What your are looking for is never quite far

When you go further in A cook's tour, new dimensions of Bourdain's experience appear to the reader. The first conclusion to draw is that food is a dangerous leisure (can we even call it leisure again? I have my doubts.) The cook starts the chapter relating his trip to Can tho, Vietnam, as follows : « I just had the closest near-death experience I've ever had. And I'm about to have another one. Then another. » (p. 129).

Stuck in a car crazily driven by a Vietnamese (or a car driven by a crazy Vietnamese, you can choose) Bourdain and his TV acolytes escape narrowly death several times, experiencing the so-wanted local way of living. The secret ? Speed and confidence. Above all, don't look into your rear-view mirror. Cherry on the cake, they also avoid to kill several families, by bunch on 5 on a motorbike along the roadsides. What more could you ask for ? The name of the chapter, “highway of death”, is barely exaggerated.

The lesson is clear for the reader: food is not a completely save adventure. When you commit yourself to it, you are not guaranteed to stay unharmed. While this idea can be taken for what it is, it might also be a suitable metaphor for passion. Once you put a finger into the gears of cooking, it is hard to step back, not to say impossible. Trust me, Bourdain would confirm it.

Through the pages and the roads, the Chef took the path of thinking, a process during which he learnt both alterity and companionship. Sharing with his TV followers terrible nauseas -either provoked by excess of food or disgust- in almost each new destination; sharing amazement when they discovered the magic of exoticism (Japan, Mexico, England, Vietnam); sharing fear when threatened by armed locals, dubious food or angry cooks, Bourdain lived his travel experience through the lens of the “us,” either in conviviality or misfortune.

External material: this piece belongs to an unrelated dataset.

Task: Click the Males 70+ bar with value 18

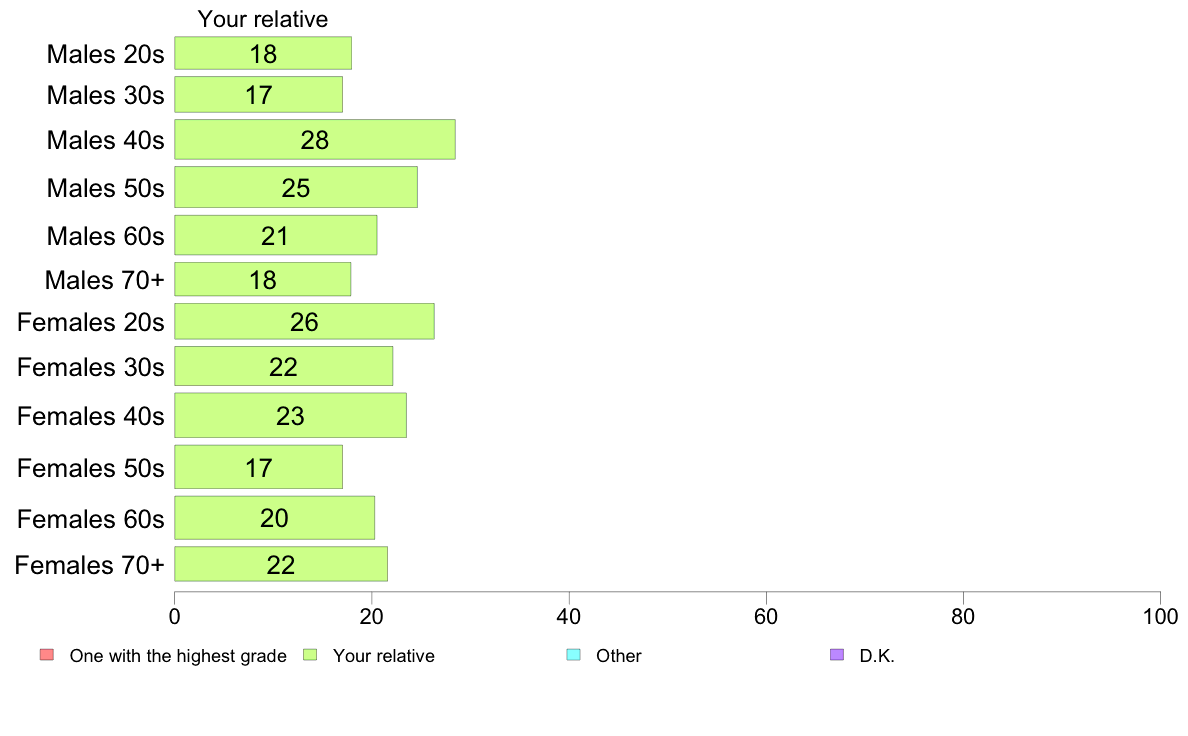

But the food adventure is also cultural. The confrontation to alterity, through different food and customs (eating pets or cute little animals was probably the toughest pill to swallow), pushed the cook to put things into perspective, considering food in a completely new way. It is not only about aliments, cooking or sugar quantity. It is about being part of something bigger: culture. To find the perfect meal, then, appears vain. Bourdain says it himself: “the whole concept of the 'perfect meal' is ludicrous. 'Perfect,' like 'happy,' tends to sneak up on you. Once you find it -like Thomas Keller says- it's gone.” The perfect meal is not, after all, bugs in the desert, dogs in Vietnam or Japanese dishes. The perfect meal is eating with the people we love. Wherever and whatever. Bourdain just needed a bit longer -one year abroad still- to realize that.